Problem details — Some of the lines below need repeating. Reproduce exactly those between the lines holding "You are a GUI" and "The image size is (1183, 884).", inclusive.

Source records —

################

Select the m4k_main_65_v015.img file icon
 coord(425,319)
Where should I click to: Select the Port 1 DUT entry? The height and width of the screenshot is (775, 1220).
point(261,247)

################

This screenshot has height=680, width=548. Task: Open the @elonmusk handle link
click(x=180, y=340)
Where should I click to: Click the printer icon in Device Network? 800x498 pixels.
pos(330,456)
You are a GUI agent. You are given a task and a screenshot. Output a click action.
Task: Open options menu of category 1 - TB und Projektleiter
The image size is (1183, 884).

################

Response to the exercise —
You are a GUI agent. You are given a task and a screenshot. Output a click action.
Task: Open options menu of category 1 - TB und Projektleiter
The image size is (1183, 884).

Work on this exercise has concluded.